- _What you need to do_
From the first line onward, reproduce the records exactly; the final line to include is the one holding "Close the yelp_spider.py".

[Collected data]
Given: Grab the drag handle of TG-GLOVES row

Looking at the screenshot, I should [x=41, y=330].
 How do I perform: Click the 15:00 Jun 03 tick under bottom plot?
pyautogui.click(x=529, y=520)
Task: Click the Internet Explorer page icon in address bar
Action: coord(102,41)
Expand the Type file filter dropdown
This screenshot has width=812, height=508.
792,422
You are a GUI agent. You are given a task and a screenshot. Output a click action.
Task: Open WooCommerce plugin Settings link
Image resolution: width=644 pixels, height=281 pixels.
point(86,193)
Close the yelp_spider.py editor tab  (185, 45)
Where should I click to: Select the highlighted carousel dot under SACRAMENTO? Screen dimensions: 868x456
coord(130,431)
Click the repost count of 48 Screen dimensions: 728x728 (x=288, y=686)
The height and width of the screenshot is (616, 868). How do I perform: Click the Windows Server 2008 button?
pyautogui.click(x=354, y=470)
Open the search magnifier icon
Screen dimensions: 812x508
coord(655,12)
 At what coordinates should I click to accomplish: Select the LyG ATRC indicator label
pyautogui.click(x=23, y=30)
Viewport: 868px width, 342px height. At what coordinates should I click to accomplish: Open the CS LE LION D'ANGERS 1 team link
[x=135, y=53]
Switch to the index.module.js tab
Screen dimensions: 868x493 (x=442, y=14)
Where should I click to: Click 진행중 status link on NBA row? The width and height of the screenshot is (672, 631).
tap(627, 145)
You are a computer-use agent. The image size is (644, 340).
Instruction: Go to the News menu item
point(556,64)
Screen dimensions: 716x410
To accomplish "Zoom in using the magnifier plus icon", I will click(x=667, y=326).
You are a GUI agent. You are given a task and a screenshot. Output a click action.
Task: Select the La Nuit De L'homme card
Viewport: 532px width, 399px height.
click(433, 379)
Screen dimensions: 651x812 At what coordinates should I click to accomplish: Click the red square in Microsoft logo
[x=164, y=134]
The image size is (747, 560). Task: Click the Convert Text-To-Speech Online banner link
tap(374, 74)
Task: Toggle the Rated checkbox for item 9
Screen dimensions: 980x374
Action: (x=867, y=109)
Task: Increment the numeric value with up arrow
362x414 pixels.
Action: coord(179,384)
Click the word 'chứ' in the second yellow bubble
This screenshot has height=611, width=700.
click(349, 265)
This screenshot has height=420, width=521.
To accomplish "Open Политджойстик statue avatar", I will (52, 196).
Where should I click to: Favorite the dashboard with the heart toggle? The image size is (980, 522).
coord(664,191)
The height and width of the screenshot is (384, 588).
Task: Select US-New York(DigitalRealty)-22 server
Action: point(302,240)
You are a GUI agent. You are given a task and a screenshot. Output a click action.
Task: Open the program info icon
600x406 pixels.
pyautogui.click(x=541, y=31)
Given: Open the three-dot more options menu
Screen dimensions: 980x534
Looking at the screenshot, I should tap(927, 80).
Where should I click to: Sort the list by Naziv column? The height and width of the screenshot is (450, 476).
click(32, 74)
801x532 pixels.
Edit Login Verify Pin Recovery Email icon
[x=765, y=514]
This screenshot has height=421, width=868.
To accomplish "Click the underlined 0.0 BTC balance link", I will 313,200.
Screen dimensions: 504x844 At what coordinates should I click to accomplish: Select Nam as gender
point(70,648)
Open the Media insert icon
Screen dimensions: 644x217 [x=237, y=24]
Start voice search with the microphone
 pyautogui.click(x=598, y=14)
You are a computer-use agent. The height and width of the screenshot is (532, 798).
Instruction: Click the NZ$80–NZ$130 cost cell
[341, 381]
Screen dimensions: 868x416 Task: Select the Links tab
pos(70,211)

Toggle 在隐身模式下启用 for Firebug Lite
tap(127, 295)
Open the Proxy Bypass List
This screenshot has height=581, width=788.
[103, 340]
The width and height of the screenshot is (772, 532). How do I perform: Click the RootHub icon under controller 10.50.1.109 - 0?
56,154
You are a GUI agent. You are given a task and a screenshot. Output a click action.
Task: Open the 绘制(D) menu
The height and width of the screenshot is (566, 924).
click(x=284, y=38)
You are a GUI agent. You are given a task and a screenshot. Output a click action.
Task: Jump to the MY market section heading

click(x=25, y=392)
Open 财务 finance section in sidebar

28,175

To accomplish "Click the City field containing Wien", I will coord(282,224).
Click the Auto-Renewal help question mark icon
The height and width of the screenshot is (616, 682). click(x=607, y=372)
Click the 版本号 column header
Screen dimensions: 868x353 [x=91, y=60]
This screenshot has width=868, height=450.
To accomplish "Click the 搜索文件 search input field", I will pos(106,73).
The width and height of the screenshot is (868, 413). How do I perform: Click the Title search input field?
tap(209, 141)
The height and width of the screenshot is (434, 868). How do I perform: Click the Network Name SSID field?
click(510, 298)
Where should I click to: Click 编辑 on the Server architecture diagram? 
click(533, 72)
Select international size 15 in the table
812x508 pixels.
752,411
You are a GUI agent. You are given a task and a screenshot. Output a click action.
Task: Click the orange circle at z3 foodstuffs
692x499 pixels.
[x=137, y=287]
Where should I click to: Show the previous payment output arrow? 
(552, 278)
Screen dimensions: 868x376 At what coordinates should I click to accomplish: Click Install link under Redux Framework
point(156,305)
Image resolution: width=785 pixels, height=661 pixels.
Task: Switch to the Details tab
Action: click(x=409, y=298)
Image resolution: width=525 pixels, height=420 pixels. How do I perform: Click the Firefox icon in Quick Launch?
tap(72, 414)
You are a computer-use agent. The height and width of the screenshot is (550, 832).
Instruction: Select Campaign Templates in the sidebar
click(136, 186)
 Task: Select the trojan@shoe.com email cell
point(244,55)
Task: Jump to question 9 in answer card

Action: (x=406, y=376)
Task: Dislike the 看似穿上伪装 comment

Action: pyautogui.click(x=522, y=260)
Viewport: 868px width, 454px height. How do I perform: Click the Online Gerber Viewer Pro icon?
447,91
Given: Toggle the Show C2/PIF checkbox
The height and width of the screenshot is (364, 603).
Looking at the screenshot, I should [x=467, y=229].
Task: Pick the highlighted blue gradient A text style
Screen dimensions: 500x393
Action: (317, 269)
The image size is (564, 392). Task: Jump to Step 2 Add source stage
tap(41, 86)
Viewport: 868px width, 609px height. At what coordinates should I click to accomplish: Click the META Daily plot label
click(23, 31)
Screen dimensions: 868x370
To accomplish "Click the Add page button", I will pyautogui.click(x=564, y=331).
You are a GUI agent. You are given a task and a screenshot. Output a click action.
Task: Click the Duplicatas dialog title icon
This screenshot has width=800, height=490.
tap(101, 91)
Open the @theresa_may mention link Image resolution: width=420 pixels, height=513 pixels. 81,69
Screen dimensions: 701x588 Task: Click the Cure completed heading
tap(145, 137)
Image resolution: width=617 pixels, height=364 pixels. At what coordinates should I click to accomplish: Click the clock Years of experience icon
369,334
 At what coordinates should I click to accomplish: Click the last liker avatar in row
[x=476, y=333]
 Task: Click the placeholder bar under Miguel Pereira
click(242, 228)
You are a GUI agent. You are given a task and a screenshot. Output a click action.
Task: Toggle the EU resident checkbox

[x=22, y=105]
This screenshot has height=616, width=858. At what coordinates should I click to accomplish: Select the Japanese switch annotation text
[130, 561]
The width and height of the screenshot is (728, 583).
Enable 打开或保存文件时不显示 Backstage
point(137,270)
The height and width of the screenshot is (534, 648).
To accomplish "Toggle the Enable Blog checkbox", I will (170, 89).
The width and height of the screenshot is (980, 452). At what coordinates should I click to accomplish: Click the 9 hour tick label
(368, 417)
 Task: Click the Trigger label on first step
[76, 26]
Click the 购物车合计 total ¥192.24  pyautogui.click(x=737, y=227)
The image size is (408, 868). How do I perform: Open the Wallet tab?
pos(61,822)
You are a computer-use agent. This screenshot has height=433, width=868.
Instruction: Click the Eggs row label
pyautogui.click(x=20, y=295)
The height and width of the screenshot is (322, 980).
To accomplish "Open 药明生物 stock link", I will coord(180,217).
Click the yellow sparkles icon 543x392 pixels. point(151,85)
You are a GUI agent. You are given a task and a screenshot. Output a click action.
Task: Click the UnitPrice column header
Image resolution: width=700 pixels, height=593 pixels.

- _Result_
Given: Grab the drag handle of TG-GLOVES row

Looking at the screenshot, I should [x=41, y=330].
 How do I perform: Click the 15:00 Jun 03 tick under bottom plot?
pyautogui.click(x=529, y=520)
Task: Click the Internet Explorer page icon in address bar
Action: coord(102,41)
Expand the Type file filter dropdown
This screenshot has width=812, height=508.
792,422
You are a GUI agent. You are given a task and a screenshot. Output a click action.
Task: Open WooCommerce plugin Settings link
Image resolution: width=644 pixels, height=281 pixels.
point(86,193)
Close the yelp_spider.py editor tab  (185, 45)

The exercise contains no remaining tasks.